How to draw graph of cubic function

Question

I am taking a course in calculus and wanted to refresh my memory before the semester starts. And I have been working on drawing graphs from cubic functions. I am not that experienced with LaTex and english is not my first language, so I apologize in advance if some of the question is improperly formulated and some expressions/words are incorrect.

I have this exercise from my old book from high school which goes as follows:

A function G is given by

$G(x)=\frac{1}{3}x^3-x^2+x-\frac{4}{3}$

a) Decide $G'(x)$, and find the monotonic properties for $G$

b) Decide $G''(x)$, and find the curvature for $G$

c) Calculate the turning point and the equation for the tangent of the turning point

d) Draw the graph of $G$ with the tangent of the turning point (this is where I'm having some trouble)

I have solved the task as follows:

a)

$G'(x)=3\frac{1}{3}x^{3-1}-2x^{2-1}+1=x^2-2x+1$

We know from the second quadratic formula that $(a-b)^2=a^2-2ab+b^2$,

thus $G'(x)=(x-1)(x-1)=(x-1)^2$

Monotonic properties:

$(x-1)\leq 0 \,\forall x \in [-\infty,1]$

$(x-1)\geq 0 \,\forall x \in [1,\infty]$

$G'(x)> 0 \,\forall x \in [-1,1]$

We see that $G'(x)$ is growing on the intervall and it only has one nullpoint/saddlepoint, so it should have a shape similar to this:

b)

$G''(x)=(2x-2)=2(x-1)$

$2>0\,\forall x \in [-\infty,\infty]$

$(x-1)\leq 0 \,\forall x \in [-\infty,1]$

$G''(x)\geq 0 \,\forall x \in [1,\infty]$

$G$ curves downwards when $G''(x)<0\,\forall x \in [-\infty,1]$ and upwards when $G''(x)>0\,\forall x \in [1,\infty]$

c)

Formula for tangent:

Let $f$ be double differentiable in a point $x=c$. The tangent $t(x)$ for $f$ in the point $(c, f(c))$ is then given by $t(x)=f'(c)(x-c)+f(c)$

We know from a) that $G'(x)=0$ when $x=1$, thus $G$ has a turning point in $(1,G(1))=(1,-1)$,

$c=1$, and we get

$t(x)=f'(c)(x-c)+f(c)=f'(1)(x-1)+f(1)=(1-1)^2(x-1)+(-1)=-1$

d)

We know that there's a saddle point in $(1,-1)$.

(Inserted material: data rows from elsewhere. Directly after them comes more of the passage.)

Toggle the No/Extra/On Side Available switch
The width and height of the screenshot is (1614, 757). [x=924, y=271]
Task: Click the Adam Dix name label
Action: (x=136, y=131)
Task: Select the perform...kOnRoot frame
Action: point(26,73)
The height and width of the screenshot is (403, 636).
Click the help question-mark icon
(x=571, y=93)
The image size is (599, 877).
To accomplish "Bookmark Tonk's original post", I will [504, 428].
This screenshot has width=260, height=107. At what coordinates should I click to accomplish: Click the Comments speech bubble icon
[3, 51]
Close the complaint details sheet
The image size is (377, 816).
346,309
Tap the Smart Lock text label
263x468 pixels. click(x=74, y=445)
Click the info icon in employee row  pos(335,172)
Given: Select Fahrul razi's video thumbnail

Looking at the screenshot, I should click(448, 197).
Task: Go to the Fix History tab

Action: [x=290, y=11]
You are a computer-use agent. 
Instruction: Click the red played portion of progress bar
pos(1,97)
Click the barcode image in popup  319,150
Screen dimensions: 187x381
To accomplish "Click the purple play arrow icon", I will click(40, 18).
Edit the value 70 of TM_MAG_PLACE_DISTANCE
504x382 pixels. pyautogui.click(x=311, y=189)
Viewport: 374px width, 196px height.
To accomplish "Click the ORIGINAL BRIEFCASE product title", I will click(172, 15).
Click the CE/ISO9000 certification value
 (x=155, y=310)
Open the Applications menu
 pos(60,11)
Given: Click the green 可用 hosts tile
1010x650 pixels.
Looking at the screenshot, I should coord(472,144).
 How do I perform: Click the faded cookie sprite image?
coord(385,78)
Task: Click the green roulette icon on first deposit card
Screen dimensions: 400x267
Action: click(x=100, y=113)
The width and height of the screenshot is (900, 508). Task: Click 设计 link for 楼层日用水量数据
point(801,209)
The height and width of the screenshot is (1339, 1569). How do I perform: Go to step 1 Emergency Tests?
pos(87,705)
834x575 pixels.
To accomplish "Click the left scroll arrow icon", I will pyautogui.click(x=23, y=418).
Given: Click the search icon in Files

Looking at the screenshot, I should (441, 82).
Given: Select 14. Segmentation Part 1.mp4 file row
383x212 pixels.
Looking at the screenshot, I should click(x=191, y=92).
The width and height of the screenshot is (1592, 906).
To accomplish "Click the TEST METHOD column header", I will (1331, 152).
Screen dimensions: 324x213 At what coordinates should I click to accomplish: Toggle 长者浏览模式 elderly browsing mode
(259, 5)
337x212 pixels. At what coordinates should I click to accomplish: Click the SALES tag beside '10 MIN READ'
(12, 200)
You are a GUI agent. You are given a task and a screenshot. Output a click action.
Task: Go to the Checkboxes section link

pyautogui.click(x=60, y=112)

Then we calculate where the graph crosses the $y-axis$ by setting $x=0$:

$G(0)=\frac{1}{3}(0^3)-(0^2)+0-(4/3)=-\frac{4}{3}\,\rightarrow$ in the point $(0,-\frac{4}{3})$

But when I try to calculate where the graph crosses the x-axis by putting $y=0$, I'm couldn't figure out how to simplify the cubic function.

$\frac{1}{3}x^3-x^2+x-\frac{4}{2}$

$x^2(\frac{1}{3}x-1)+(\frac{4}{3})(\frac{3}{4}x-1)$

from here, the factors in the two terms are not the same, so I'm not sure how to proceed. What am I doing wrong here? How do I find the point where the graph crosses the x-axis?

Answer 1

It's not very obvious how to factor $\frac{1}{3}x^3-x^2+x-\frac{4}{3}$. Multiplying by $3$ we have $x^3-3x^2+3x-4=(x-1)^3-3$. Can you find the root now?

Answer 2

@Vasili points you towards the closed form solution, which is just slightly hidden by offsets and a gain factor in this toy example. The change of variables gets you the root(s).

However, there are alternatives. One is the general closed form expression to solve cubics, look for the section on Cardano's equation here https://en.wikipedia.org/wiki/Cubic_equation. That's plug and chug like the quadratic equation, but understanding why it works may not be easy for you at this point.

Another alternative: Newton's method. From the monotonicity of the slope you know there's only a single crossing, and checking $x=2$ and $x=3$ shows the graph crosses the x-axis in the interval $[2,3]$. Pick any number $x_0$ in that interval, compute $g(x_0)$ and $g'(x_0)$, and consider what $x_0-\frac{g(x_0)}{g'(x_0)}$ means. You will see that it is the base of a triangle on the x-axis that can be used to shift your initial estimate, $x_0$, towards the root. So make that shifted estimate your next guess, recalculate the value above, get a considerably smaller number still shifting you towards the root. The downside is it is an approximation, the upside is it works in a wide variety of circumstances (not all!), rapidly converges on the root (usually!), and it's pretty easy to see how and why it works.

Edited: to name Newton's method, thanks @AlexM.